I guess it has something to do with an algorithm meant to manipulate or confuse the program, or to create a paradox, but I can't find an example to prove this. Any help?

Guys, this was given to me by my Set Theory professor, meaning, this question does not regard computer but regards an algorithm that cannot exhaust $$\mathcal{P}(\mathbb{N})$$. Everything you say about computer or number of programs do not really help me with this... The proof has to contain Set Theory claims, and I probably have to find a set with terms that will make it impossible for the program to print.

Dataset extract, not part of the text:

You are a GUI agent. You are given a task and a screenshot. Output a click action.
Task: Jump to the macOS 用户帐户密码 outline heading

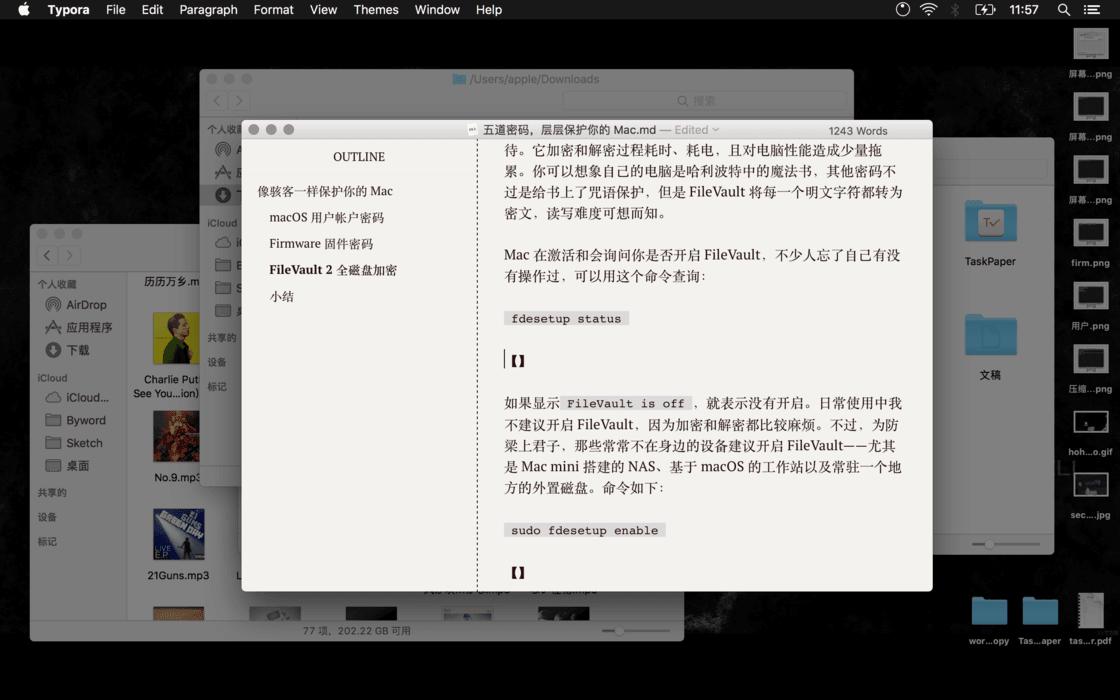tap(326, 217)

I am not saying your proofs including computing are not good, on the contrary, I suppose they are wonderful, but I don't really understand them nor do I need to use them, for it's about sets.

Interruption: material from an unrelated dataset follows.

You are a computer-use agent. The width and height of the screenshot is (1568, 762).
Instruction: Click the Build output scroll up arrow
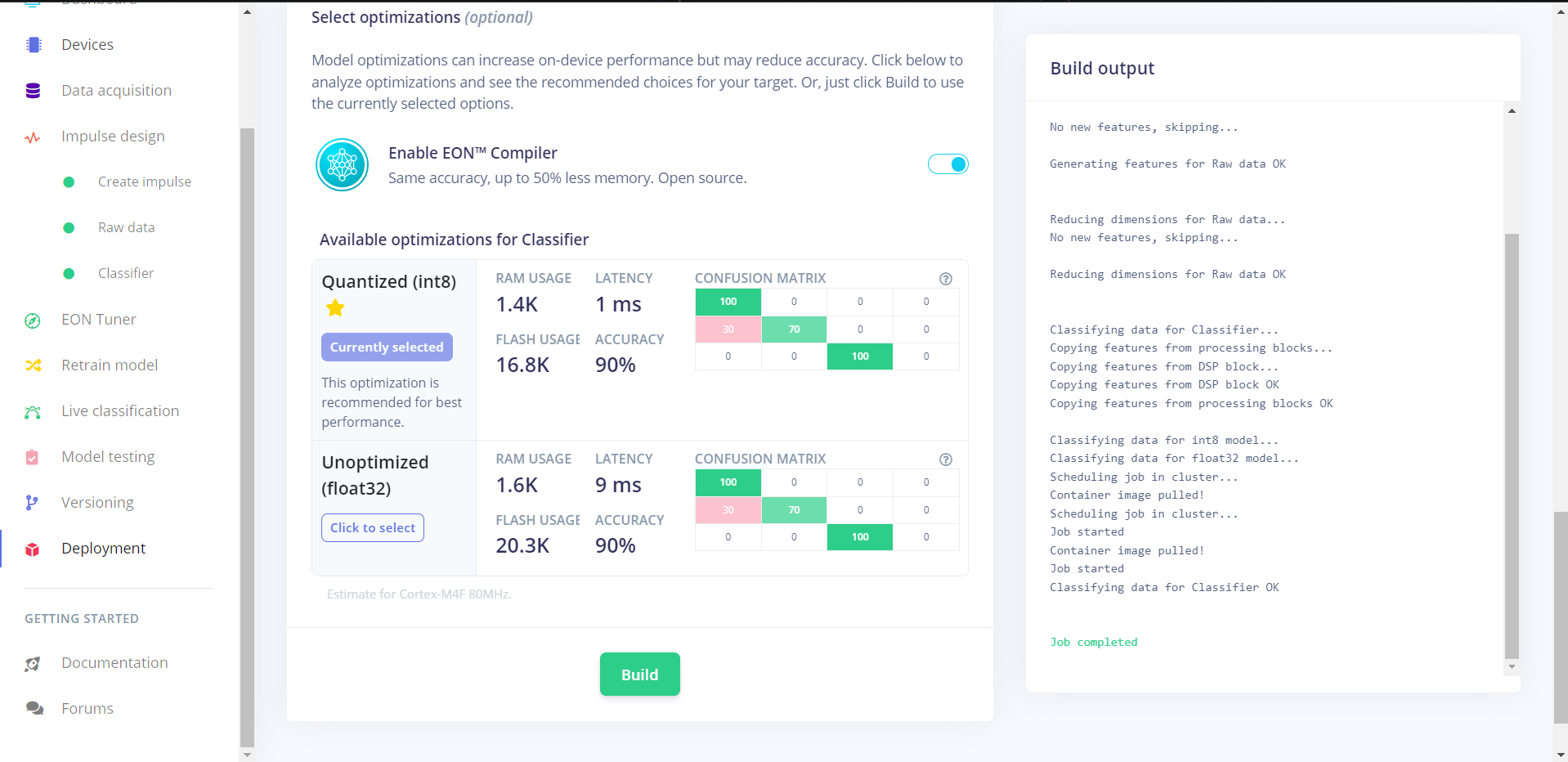click(1512, 111)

• @Broken_Window He clearly using unsigned integers. The maximum is 4,294,967,296. – KSmarts Dec 30 '14 at 18:16
• This is not set theory, and is not elementary set theory, stop adding the tags. (Yes, sets are mentioned. It does not matter.) – Andrés E. Caicedo Dec 30 '14 at 20:08
• So? You mentioned primes, and yet this is not number theory. You mention sets, and yet... – Andrés E. Caicedo Dec 30 '14 at 20:11
• Okay you are right... So I should go to my teacher and tell him that in the next time he likes to give us a question that is not in the course, it should be about pottery. – Meitar Dec 30 '14 at 20:13
• +1. Fun side question: Is there a set that no computer program can print in ascending order, but you can write a program that prints every element of the set, unordered? (Hint: The answer is yes.) – nikie Jan 1 '15 at 9:21

There is a really elegant proof for this that requires virtually no math background at all.

All computer programs are a finite sequence of bytes, which is just a number in base 256. So each computer program can be represented as a unique natural number. This statement is elaborated in detail below the divide.

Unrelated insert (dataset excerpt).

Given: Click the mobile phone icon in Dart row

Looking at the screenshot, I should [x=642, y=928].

• If a computer program prints its own number, then that program is blue and its number is blue.
• If a program does not print its own number, then that program is red and its number is red.

The set of red numbers is a subset of natural numbers. Now write a program that prints this set. Is that program red or blue?

• Suppose the program is red. Then it must print its own number as part of the set, but this causes it to be a blue program.
• Suppose the program is blue. Then it must print its own number as a blue program, but this causes its output to not be the set of red numbers.

This program is impossible! Therefore, there must exist at least one set which programs can not print.

This is how I learned the Cantor set/subset inequality. I couldn't find a better link, but I got it from a Martin Gardner book.

Let's get into the statement

each computer program can be represented as a unique natural number

This will involve some math, particularly working in binary. We are going to create a Gödel numbering for computer programs.

Assume every program can be represented as a finite string of 0's and 1's. This accurately describes real world programs and the input to a Universal Turing Machine.

So any given program X is x1x2...xN where xi is 0 or 1 for each i.

Let us define Num(X) as the binary number 1x1x2...xN. Num(X) of the program X = '0110' would be '10110' in binary, which is 22.

Num(X) gives each program a unique natural number because...

• If two programs have differing length, then the longer program has a greater Num() than the shorter.
• If two programs have identical length but differ on some bits, then the binary representation is different for that bit, so Num() will differ between the programs.
• In any other case, the two programs have identical length and identical bits, meaning they are identical programs.

Now we can get on to the set theory part of the proof.

That proof assumed binary, but as long as your program is finitely describable in any language which uses a finite number of characters (like English!) you can similarly map it to a unique natural number. This is interesting because it extends the proof from programs to any describable concept (like genie wishes!).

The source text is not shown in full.